## Apply what you read
1. Print the part of the Alan M. Leslie biography from "Alan Miller Leslie" to "Oxford in 1979." word for word.
2. Name every university mentioned in the Alan M. Leslie biography.

## Text segment
^^^^

- Citizenship: Scottish
- Education: University of Edinburgh University of Oxford
- Known for: Autism research
- Children: Sarah-Jane Leslie
- Scientific career
- Fields: Psychologist
- Workplaces: Rutgers University
- Thesis: The Representation of Perceived Causal Connection in Infancy (1979)
- Doctoral advisor: Jerome Bruner

= Alan M. Leslie =

Scottish psychologist

 Alan Miller Leslie is a Scottish psychologist and Professor of Psychology and Cognitive science at Rutgers University, where he directs the Cognitive Development Laboratory (CDL) and is co-director of the Rutgers University Center for Cognitive Science (RUCCS) along with Ernest Lepore.

== Education ==
Leslie completed his undergraduate degree in Psychology and Linguistics at the University of Edinburgh in 1974 and received his D.Phil. in Experimental Psychology from the University of Oxford in 1979.

^^^^

## Recorded data

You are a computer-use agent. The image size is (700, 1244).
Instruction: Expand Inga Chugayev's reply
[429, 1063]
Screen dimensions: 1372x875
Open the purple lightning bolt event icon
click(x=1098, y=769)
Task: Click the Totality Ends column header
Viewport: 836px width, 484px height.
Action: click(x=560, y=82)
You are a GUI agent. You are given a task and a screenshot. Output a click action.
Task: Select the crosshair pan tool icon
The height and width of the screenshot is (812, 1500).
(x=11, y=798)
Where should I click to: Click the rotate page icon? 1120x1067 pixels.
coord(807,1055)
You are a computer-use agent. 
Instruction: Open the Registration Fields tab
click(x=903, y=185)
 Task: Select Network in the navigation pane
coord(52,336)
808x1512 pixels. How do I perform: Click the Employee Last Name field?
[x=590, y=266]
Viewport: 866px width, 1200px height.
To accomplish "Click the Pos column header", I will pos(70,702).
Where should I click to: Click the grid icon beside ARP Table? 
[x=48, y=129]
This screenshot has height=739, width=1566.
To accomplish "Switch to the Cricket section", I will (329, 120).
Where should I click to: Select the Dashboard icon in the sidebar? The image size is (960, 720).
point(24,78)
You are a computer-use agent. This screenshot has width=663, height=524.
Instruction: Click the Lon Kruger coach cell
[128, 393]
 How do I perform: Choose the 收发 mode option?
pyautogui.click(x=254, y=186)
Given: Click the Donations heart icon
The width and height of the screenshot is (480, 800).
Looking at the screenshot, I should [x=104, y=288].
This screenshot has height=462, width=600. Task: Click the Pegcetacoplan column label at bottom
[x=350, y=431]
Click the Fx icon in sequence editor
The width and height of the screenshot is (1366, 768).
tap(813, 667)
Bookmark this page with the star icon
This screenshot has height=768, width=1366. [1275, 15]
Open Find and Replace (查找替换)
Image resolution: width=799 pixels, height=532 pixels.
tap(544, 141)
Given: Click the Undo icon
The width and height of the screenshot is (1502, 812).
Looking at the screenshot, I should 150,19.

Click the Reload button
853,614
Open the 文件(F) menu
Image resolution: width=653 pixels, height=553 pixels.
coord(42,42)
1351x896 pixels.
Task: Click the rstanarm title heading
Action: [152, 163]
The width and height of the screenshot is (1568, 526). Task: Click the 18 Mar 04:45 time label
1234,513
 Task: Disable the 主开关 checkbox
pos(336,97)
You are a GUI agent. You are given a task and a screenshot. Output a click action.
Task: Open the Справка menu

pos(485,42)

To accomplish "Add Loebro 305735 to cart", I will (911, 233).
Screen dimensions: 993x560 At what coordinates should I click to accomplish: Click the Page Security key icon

^^^^

## Answer section
1.
Alan Miller Leslie is a Scottish psychologist and Professor of Psychology and Cognitive science at Rutgers University, where he directs the Cognitive Development Laboratory (CDL) and is co-director of the Rutgers University Center for Cognitive Science (RUCCS) along with Ernest Lepore.

== Education ==
Leslie completed his undergraduate degree in Psychology and Linguistics at the University of Edinburgh in 1974 and received his D.Phil. in Experimental Psychology from the University of Oxford in 1979.

2. University of Edinburgh, University of Oxford, Rutgers University